Discussant: Professor Wyn Bowen, Head of the School of Security Studies, King's College London.
Nuclear language has been described as “our society’s largest conscious attempt to communicate across the abyss of deep time”. This dramatic quote refers to the importance of making informed decisions about dangerous materials that will persist for tens of thousands of years into the future.
Nuclear language is highly specialised, with professional standards, phrases and acronyms. Information is often classified, and rarely features in casual conversations. What is more, as nuclear fission is a relatively recent development, present day nuclear language has not yet been thoroughly documented or investigated.
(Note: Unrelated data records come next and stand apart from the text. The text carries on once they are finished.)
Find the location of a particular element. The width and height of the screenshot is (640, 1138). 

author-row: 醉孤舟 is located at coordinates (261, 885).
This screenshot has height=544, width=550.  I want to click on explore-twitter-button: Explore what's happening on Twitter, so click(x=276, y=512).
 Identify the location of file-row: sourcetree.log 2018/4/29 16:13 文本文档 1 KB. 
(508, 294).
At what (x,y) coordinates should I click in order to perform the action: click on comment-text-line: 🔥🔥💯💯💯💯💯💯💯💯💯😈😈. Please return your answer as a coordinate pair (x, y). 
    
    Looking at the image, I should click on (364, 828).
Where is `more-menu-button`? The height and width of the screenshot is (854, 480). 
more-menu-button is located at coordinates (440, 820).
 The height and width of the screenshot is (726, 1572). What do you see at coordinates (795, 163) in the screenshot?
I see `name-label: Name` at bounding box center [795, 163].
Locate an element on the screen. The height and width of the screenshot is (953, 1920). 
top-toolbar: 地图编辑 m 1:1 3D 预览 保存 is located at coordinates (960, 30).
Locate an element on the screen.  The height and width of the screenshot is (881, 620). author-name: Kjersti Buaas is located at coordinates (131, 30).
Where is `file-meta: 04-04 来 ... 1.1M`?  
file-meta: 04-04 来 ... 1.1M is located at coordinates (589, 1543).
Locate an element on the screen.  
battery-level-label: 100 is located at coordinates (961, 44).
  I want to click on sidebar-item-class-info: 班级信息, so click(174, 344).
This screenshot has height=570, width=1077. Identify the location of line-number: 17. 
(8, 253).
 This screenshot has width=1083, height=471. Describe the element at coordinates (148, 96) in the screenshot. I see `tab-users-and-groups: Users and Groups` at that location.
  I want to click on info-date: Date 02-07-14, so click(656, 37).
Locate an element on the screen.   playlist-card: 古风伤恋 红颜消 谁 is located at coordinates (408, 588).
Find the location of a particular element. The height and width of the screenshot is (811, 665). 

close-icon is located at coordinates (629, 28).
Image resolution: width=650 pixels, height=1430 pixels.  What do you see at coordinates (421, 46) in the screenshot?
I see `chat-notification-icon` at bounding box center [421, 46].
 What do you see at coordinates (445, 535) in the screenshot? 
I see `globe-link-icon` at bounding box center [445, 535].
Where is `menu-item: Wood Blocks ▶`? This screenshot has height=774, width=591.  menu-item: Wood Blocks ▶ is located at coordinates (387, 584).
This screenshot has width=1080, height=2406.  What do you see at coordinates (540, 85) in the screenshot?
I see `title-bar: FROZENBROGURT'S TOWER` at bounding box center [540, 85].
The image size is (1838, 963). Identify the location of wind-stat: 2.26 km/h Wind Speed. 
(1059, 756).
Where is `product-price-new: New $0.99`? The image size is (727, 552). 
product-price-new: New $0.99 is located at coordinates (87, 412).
We do not know the impact it has on workplace communication, positive or negative, because this has not yet been measured.
In this discussion I will highlight the importance of documenting the cultural background of key nuclear security concepts. In particular, I will explore the impact of native language inclusion and exclusion on work relating to nuclear sources. Many other sectors, such as aviation, can corroborate the fact that effective communication will prevent incidents. Consequently, I argue that a more diverse and inclusive approach to language will benefit research, policy and practice relating to nuclear communication.
Dr Zenobia Homan is a Project Coordinator and Research Fellow at the Centre for Science and Security Studies in the Department of War Studies at King’s College London. She organises international professional development courses, workshops and related training on nuclear and radiological security. Dr Homan also conducts research relating to security culture, education and nonproliferation with a particular focus on language and communication. She is the School of Security Studies Research Theme Lead for Science, Technology, Health and Security, and she is a member of the Conflict & Health Research Group as well as Gender Champions in Nuclear Policy.